▶ REQUIRED ACTION
Every line below between the line holding "Click the Choose app & event section title" and the line holding "Go to the VanTracker home title", inclusive, should be repeated exactly, and all other lines omitted.

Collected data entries
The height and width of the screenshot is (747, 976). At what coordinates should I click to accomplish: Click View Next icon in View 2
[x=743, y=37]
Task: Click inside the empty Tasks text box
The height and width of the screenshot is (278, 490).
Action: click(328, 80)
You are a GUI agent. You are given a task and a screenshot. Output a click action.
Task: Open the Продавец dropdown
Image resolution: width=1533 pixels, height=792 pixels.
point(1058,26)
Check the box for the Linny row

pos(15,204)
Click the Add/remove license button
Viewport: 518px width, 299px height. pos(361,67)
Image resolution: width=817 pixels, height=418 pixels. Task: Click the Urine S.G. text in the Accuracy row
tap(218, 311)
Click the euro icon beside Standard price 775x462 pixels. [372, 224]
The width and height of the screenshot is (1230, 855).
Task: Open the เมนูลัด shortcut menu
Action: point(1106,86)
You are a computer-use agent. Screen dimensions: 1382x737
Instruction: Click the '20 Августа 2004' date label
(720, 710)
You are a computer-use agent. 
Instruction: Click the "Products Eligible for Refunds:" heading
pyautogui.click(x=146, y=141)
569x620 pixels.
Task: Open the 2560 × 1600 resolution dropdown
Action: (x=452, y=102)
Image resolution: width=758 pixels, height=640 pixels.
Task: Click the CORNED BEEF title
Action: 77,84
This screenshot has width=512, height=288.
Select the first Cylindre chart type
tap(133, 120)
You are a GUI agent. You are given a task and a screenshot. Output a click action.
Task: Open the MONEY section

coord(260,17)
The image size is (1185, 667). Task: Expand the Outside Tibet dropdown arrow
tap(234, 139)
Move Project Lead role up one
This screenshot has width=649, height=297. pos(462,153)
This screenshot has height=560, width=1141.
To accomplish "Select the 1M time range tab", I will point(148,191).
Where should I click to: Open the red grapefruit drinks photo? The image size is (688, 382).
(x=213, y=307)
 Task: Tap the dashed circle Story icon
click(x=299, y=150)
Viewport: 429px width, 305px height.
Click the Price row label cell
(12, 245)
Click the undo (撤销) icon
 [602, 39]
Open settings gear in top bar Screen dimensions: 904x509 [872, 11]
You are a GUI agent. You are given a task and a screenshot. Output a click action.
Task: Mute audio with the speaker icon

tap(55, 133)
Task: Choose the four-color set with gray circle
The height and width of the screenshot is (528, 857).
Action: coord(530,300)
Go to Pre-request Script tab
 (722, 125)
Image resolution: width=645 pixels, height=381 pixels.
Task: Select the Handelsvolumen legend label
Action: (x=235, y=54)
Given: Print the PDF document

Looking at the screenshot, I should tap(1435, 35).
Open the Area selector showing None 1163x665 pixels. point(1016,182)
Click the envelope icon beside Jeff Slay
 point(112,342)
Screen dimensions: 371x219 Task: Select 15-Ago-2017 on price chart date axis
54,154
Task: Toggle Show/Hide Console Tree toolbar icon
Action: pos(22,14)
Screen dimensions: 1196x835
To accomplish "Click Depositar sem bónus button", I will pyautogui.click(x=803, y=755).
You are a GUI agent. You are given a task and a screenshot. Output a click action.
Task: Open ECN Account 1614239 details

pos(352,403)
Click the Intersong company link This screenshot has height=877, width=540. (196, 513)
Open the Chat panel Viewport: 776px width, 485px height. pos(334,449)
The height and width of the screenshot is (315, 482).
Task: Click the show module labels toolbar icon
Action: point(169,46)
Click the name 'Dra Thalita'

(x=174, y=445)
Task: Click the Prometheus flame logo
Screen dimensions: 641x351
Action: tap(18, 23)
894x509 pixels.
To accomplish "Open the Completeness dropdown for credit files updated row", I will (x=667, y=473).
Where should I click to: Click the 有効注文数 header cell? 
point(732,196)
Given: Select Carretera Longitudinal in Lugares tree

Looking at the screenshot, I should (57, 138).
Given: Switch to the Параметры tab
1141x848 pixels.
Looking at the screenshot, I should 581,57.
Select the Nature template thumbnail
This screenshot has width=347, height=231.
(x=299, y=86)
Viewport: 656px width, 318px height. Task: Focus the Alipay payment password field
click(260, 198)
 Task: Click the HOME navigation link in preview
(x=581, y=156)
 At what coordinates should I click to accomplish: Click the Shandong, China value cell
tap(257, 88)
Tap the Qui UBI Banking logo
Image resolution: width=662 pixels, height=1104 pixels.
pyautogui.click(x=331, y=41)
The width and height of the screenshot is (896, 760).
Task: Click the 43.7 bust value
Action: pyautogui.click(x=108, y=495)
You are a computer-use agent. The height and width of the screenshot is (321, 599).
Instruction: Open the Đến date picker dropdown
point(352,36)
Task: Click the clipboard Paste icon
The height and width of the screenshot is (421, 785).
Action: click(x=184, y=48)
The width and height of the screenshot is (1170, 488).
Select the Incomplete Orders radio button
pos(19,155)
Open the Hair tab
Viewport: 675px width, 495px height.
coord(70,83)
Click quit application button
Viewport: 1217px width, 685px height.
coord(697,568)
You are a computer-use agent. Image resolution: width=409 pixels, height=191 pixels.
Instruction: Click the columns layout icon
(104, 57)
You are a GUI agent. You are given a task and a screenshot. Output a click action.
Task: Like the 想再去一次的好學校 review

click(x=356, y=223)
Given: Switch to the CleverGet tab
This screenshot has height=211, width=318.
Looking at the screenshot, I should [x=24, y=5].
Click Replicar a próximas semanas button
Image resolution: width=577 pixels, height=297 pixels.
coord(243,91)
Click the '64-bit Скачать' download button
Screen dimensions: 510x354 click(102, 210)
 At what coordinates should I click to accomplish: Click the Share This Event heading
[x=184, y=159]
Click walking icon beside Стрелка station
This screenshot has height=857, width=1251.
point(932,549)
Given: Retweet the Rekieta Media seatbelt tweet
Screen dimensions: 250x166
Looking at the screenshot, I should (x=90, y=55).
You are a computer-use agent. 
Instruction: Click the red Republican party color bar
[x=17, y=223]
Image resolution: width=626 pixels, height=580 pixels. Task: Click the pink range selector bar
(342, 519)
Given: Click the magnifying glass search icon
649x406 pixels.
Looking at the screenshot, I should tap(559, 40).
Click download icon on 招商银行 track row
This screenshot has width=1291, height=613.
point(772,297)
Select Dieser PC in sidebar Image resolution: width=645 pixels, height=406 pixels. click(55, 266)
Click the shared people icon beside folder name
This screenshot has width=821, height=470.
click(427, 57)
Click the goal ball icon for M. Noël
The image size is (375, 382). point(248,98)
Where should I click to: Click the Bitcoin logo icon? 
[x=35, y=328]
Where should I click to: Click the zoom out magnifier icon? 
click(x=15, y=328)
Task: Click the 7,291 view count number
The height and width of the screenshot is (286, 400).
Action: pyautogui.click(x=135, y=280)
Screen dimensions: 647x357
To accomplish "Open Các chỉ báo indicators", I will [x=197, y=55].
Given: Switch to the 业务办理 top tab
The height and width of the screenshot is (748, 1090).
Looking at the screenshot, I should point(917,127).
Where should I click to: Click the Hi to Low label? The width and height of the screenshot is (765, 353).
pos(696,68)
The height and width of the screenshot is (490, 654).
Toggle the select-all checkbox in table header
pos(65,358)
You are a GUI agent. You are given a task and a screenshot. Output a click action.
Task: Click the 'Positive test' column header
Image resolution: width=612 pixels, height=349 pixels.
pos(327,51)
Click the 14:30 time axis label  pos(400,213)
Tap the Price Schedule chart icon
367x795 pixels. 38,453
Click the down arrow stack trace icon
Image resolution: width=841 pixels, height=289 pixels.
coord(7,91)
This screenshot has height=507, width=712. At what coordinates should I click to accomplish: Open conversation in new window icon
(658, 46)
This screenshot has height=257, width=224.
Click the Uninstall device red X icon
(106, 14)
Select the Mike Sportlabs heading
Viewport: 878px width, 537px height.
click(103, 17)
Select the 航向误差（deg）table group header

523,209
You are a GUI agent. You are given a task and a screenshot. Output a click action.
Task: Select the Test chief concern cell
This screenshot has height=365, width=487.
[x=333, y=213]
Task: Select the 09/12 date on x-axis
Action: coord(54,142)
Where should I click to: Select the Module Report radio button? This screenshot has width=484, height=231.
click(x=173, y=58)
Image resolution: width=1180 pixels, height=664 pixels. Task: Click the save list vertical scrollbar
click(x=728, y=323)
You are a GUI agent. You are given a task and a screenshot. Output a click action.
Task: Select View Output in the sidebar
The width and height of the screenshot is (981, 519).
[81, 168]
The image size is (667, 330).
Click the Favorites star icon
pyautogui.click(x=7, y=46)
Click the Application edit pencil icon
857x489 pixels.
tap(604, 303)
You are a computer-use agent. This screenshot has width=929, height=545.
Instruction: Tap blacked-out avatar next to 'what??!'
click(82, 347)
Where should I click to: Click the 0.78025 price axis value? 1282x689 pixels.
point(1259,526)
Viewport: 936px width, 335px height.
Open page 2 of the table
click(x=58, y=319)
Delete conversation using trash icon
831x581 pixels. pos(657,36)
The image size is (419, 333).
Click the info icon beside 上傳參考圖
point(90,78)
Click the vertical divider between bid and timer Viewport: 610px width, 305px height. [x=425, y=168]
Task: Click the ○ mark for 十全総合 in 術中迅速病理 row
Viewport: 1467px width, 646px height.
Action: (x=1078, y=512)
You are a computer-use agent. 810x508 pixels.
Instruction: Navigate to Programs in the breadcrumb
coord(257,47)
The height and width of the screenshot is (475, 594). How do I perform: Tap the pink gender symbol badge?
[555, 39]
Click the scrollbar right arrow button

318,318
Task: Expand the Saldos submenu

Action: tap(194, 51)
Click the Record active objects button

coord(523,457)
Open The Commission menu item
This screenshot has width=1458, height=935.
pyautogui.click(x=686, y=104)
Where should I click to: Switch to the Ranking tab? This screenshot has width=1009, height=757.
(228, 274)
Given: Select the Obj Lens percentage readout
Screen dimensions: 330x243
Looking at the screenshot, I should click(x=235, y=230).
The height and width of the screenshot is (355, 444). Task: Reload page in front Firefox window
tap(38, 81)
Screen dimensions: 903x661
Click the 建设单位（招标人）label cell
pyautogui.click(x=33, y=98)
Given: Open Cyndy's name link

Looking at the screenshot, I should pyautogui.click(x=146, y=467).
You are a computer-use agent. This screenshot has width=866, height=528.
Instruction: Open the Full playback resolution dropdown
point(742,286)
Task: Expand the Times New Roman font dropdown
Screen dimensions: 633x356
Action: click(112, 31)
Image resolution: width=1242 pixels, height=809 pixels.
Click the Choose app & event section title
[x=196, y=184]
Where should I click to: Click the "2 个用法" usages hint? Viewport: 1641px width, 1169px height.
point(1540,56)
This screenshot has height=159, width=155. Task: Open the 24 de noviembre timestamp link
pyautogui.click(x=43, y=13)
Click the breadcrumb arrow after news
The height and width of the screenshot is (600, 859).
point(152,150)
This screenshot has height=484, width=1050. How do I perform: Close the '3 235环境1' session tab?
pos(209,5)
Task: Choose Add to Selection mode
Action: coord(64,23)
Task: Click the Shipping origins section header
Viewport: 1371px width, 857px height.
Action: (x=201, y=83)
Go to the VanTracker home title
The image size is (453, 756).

▶ WORKED SOLUTION
Click the Choose app & event section title
[x=196, y=184]
Where should I click to: Click the "2 个用法" usages hint? Viewport: 1641px width, 1169px height.
point(1540,56)
This screenshot has height=159, width=155. Task: Open the 24 de noviembre timestamp link
pyautogui.click(x=43, y=13)
Click the breadcrumb arrow after news
The height and width of the screenshot is (600, 859).
point(152,150)
This screenshot has height=484, width=1050. How do I perform: Close the '3 235环境1' session tab?
pos(209,5)
Task: Choose Add to Selection mode
Action: coord(64,23)
Task: Click the Shipping origins section header
Viewport: 1371px width, 857px height.
Action: (x=201, y=83)
Go to the VanTracker home title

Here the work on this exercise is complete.